À l’approche d’un sommet des Nations unies à New York sur les systèmes alimentaires, le groupe suisse Nestlé a dévoilé un programme destiné à encourager dans sa chaîne d’approvisionnement une agriculture visant à « protéger et restaurer l’environnement, améliorer le niveau de vie des agriculteurs et renforcer le bien-être des communautés agricoles », a-t-il indiqué dans un communiqué le 16 septembre 2021.

Ce programme s’articule autour de trois axes, comprenant un volant d’assistance technique aux agriculteurs, un volant de soutien aux investissements et un volant de primes pour les matières premières issues de l’agriculture régénératrice.

Le groupe suisse, propriétaire notamment des dosettes de café Nespresso, des bouillons Maggi et des confiseries Smarties, entend ainsi contribuer à améliorer la biodiversité, préserver les sols, régénérer les cycles de l’eau et intégrer l’élevage.

Les deux tiers de ses émissions totales

« Nous souhaitons accroître notre soutien aux pratiques agricoles qui sont bénéfiques pour l’environnement », a déclaré Mark Schneider, son directeur général, cité dans le communiqué.

L’agriculture représente près des deux tiers de ses émissions totales de gaz à effet de serre, a reconnu le groupe suisse.

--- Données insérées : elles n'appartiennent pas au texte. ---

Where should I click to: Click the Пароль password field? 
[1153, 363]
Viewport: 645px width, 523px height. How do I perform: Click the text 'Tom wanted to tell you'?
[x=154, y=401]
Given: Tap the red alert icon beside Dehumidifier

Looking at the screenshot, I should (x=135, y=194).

Les produits laitiers et l’élevage représentent à eux seuls environ la moitié de ces émissions.

Parmi ses projets pour réduire ces émissions dans sa chaîne d’approvisionnement, Nestlé compte notamment travailler avec trente fermes laitières dans douze pays pour tester les pratiques d’agriculture régénératrice qui peuvent être mises en œuvre à plus grande échelle, a-t-il pris en exemple.

Nestlé compte également travailler avec les agriculteurs pour sélectionner et cultiver les variétés de légumineuses qui peuvent être utilisées dans les alternatives au lait.

L’agriculture régénératrice en question

Les grands noms de l’alimentation tels que Unilever, Danone ou General Mills mais aussi du luxe et de la mode ont tour à tour adopté ce terme méconnu du grand public d’agriculture régénératrice dans leurs communications sur leurs engagements environnementaux. Toutes visent à réduire leurs émissions de gaz à effet de serre dans leurs approvisionnements en matières premières agricoles. Mais il n’existe pas de charte commune, et chaque société définit ses propres critères.